Prompt –
Below are the entries to work from; restate word for word the portion that opens with the line containing "Given: Open the leave a message chat widget" and closes with the line containing "This screenshot has width=460, height=272.", keeping both.
--- Data shown Enclosed Below ---
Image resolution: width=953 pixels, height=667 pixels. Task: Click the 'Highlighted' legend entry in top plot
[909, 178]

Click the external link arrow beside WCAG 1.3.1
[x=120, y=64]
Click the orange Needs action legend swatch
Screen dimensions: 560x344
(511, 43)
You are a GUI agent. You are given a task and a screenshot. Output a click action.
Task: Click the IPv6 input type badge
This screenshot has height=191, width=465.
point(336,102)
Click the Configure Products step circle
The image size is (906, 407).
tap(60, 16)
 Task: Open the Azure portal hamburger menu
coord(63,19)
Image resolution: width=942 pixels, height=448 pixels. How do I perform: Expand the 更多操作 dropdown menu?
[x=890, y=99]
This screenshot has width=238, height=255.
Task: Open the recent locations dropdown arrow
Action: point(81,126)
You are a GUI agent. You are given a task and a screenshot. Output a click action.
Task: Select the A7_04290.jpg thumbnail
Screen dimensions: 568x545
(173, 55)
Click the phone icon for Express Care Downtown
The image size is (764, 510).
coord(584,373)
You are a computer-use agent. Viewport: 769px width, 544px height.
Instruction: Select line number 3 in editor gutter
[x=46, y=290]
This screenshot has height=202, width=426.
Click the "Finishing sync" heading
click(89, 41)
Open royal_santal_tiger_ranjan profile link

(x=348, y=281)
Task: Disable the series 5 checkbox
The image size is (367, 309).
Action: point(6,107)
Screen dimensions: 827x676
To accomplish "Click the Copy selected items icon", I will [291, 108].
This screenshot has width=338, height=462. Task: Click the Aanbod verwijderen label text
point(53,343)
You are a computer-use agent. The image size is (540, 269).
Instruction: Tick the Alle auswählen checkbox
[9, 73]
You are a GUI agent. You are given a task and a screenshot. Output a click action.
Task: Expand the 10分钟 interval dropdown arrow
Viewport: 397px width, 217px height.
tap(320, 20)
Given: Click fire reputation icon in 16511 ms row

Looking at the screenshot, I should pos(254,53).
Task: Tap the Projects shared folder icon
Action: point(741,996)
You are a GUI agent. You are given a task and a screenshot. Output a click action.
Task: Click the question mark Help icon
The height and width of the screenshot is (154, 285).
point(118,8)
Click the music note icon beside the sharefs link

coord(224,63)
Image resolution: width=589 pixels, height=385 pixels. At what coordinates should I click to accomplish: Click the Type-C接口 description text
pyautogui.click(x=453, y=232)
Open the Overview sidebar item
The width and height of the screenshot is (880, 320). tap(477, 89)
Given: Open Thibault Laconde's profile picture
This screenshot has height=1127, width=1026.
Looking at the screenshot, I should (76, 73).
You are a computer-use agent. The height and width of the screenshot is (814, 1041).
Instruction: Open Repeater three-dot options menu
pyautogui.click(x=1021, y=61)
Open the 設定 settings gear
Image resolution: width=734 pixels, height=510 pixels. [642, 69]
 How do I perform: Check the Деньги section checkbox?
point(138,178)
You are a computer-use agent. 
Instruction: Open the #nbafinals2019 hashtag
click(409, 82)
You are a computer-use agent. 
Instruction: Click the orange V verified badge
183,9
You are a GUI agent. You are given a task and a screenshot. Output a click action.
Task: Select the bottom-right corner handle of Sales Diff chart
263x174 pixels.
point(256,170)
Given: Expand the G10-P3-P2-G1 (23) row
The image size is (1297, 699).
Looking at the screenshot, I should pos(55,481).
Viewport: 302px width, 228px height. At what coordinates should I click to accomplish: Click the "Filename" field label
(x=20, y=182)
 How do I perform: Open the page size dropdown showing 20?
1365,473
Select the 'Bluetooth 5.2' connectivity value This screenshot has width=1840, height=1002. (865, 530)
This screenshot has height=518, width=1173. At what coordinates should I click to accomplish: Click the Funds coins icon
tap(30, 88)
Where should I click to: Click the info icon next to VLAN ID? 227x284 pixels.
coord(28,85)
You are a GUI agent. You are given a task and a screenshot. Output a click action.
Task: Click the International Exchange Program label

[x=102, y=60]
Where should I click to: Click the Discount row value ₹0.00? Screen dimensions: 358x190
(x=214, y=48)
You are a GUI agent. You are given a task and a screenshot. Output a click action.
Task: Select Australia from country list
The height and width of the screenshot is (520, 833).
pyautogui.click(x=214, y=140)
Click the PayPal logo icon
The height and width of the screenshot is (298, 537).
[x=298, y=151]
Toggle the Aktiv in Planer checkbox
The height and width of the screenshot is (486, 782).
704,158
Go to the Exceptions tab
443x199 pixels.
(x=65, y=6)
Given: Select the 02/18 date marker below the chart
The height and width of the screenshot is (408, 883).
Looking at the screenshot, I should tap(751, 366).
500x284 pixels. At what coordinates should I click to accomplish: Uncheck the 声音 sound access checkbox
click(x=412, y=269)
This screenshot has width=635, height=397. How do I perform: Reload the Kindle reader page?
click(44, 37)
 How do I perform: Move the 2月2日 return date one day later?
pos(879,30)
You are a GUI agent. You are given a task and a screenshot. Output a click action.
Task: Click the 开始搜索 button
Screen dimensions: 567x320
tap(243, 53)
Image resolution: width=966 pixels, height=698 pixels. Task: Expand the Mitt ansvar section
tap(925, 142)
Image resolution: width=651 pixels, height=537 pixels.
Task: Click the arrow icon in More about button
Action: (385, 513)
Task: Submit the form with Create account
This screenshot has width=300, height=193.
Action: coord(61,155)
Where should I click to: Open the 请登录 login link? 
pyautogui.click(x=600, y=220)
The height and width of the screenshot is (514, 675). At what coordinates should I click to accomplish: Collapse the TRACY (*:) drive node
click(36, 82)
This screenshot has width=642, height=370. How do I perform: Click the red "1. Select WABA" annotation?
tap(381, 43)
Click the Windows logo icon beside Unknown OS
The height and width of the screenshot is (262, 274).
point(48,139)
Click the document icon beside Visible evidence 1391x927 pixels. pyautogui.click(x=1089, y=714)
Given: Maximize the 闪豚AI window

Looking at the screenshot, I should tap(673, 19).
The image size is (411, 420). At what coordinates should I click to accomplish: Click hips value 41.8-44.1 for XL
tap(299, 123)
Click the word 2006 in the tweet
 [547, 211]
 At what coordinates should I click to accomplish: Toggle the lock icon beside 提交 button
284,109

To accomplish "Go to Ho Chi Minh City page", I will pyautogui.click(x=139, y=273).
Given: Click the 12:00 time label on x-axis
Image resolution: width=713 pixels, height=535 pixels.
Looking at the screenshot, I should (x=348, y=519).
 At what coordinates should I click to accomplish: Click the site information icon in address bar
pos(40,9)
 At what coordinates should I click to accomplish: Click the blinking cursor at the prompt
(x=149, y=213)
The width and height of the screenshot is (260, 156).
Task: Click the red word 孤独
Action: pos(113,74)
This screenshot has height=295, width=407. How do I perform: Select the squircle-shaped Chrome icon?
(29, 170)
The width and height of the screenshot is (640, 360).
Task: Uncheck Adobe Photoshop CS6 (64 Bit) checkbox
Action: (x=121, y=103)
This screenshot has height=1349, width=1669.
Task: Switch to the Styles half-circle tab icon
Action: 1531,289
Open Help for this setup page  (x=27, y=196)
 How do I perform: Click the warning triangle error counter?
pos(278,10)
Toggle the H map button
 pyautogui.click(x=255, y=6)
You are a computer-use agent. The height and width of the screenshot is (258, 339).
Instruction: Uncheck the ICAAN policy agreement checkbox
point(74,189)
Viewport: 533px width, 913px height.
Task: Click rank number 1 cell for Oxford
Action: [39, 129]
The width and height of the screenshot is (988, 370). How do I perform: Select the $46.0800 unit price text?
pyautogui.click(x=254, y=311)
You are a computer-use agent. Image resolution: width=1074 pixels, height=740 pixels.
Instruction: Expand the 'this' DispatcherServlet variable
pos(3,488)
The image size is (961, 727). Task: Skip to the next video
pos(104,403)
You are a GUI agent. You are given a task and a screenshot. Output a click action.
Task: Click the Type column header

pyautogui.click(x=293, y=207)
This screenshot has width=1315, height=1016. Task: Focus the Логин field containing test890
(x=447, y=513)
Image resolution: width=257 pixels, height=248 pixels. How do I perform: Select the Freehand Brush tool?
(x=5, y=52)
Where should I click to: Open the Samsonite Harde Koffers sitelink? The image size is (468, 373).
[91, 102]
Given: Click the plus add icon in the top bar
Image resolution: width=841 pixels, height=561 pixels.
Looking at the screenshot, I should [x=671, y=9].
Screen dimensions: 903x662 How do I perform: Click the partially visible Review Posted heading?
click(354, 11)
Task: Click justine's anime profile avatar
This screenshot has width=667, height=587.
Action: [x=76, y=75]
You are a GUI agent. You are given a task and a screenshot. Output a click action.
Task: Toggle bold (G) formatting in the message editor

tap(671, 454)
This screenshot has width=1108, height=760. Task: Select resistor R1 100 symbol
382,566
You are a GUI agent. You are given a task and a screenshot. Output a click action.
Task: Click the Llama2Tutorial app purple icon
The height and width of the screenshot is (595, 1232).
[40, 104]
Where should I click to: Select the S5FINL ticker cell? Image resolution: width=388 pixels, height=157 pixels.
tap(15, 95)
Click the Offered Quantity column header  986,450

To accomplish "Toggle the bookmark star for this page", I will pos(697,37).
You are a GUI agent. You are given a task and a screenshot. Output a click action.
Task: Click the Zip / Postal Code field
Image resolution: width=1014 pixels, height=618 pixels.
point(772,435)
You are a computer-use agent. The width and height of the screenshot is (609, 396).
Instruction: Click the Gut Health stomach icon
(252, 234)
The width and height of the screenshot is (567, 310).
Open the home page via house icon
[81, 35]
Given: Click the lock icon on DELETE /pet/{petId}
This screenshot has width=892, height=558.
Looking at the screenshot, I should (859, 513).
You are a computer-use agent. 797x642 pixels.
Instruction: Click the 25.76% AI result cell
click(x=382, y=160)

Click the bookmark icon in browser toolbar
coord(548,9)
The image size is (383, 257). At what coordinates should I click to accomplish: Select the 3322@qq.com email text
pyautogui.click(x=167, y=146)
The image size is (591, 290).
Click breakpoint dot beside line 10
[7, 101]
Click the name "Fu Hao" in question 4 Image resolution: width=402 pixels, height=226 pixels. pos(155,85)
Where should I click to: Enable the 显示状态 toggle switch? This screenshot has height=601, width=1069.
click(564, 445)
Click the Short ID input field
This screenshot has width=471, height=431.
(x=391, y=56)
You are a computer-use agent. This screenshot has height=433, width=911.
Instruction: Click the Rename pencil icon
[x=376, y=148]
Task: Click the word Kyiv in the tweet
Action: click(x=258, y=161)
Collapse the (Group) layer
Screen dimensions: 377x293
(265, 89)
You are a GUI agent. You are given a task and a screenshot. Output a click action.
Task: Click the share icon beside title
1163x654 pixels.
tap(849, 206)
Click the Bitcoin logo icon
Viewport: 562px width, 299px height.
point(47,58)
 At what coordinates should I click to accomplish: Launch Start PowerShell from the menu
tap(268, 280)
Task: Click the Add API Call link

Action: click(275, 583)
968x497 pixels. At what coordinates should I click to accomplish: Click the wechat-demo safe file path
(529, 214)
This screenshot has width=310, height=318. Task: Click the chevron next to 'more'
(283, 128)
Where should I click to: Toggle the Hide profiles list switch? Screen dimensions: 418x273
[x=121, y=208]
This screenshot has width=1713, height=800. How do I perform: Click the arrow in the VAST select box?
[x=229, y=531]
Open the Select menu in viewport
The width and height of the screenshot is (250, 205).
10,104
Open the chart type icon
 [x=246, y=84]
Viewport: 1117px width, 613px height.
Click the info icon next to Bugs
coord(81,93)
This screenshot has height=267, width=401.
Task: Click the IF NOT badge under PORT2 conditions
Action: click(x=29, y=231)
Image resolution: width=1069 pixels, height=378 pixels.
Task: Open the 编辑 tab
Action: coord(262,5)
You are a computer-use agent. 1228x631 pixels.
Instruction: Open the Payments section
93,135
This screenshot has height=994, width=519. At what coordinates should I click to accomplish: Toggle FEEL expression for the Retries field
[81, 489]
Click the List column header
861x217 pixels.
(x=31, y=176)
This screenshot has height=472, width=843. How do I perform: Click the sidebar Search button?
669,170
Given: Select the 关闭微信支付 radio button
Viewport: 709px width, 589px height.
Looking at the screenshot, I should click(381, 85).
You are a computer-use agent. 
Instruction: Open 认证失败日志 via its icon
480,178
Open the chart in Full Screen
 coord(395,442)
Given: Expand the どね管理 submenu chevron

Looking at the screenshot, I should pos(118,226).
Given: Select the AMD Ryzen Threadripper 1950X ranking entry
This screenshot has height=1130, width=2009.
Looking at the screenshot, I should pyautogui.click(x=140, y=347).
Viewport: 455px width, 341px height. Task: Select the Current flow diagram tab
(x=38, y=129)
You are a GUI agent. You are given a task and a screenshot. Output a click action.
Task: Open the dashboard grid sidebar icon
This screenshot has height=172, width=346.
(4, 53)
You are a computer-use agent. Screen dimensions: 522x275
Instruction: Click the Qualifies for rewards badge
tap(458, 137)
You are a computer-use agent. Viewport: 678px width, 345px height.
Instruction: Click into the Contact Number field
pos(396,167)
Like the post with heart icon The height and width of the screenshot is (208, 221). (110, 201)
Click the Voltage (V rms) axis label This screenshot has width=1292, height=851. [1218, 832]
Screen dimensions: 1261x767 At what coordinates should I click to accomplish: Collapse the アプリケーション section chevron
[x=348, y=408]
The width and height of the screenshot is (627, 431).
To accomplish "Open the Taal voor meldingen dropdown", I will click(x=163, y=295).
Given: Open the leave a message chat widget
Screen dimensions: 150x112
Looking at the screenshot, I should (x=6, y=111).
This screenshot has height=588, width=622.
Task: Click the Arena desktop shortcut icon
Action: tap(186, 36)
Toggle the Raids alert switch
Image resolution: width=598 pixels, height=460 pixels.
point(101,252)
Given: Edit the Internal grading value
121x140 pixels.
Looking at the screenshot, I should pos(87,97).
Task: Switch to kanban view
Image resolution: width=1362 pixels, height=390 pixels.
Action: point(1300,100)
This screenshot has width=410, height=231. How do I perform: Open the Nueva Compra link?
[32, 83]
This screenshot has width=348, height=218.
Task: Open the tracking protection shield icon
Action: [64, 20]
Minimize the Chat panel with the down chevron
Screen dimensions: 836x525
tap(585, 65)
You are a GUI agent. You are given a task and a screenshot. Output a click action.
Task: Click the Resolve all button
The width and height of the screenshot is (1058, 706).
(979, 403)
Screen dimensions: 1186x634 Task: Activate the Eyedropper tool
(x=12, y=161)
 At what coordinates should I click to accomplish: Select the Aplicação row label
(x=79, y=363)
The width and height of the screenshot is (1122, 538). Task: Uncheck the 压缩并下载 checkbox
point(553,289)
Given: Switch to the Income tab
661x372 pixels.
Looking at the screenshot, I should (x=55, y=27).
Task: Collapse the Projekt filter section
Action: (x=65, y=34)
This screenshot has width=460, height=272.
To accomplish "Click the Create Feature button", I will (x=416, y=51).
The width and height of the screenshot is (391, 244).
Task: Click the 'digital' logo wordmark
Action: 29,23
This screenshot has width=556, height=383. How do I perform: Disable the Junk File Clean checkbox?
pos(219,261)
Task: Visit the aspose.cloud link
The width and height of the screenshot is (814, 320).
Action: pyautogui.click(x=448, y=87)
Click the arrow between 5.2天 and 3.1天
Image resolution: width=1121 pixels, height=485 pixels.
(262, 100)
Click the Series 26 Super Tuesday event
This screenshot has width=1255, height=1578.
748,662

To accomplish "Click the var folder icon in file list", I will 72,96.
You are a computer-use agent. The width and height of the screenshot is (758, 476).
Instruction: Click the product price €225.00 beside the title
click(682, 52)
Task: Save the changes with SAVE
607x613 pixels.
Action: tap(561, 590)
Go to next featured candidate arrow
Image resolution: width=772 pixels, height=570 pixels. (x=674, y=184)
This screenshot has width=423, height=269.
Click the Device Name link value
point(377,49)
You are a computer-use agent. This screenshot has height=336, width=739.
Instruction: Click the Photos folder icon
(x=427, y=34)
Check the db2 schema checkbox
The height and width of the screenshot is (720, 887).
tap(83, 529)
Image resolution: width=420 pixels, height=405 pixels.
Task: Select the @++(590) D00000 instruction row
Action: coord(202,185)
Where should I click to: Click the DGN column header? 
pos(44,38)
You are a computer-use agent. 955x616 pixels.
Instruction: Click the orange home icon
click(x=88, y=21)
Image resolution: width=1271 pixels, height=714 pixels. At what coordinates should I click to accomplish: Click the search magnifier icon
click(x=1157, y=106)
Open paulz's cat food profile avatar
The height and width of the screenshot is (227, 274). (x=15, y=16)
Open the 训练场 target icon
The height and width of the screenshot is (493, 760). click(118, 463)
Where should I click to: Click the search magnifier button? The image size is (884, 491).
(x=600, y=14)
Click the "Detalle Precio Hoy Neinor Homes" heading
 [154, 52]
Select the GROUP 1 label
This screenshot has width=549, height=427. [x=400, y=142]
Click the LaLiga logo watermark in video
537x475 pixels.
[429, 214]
--- End of Enclosed Data shown ---
Response –
Given: Open the leave a message chat widget
Screen dimensions: 150x112
Looking at the screenshot, I should (x=6, y=111).
This screenshot has height=588, width=622.
Task: Click the Arena desktop shortcut icon
Action: tap(186, 36)
Toggle the Raids alert switch
Image resolution: width=598 pixels, height=460 pixels.
point(101,252)
Given: Edit the Internal grading value
121x140 pixels.
Looking at the screenshot, I should pos(87,97).
Task: Switch to kanban view
Image resolution: width=1362 pixels, height=390 pixels.
Action: point(1300,100)
This screenshot has width=410, height=231. How do I perform: Open the Nueva Compra link?
[32, 83]
This screenshot has width=348, height=218.
Task: Open the tracking protection shield icon
Action: [64, 20]
Minimize the Chat panel with the down chevron
Screen dimensions: 836x525
tap(585, 65)
You are a GUI agent. You are given a task and a screenshot. Output a click action.
Task: Click the Resolve all button
The width and height of the screenshot is (1058, 706).
(979, 403)
Screen dimensions: 1186x634 Task: Activate the Eyedropper tool
(x=12, y=161)
 At what coordinates should I click to accomplish: Select the Aplicação row label
(x=79, y=363)
The width and height of the screenshot is (1122, 538). Task: Uncheck the 压缩并下载 checkbox
point(553,289)
Given: Switch to the Income tab
661x372 pixels.
Looking at the screenshot, I should (x=55, y=27).
Task: Collapse the Projekt filter section
Action: (x=65, y=34)
This screenshot has width=460, height=272.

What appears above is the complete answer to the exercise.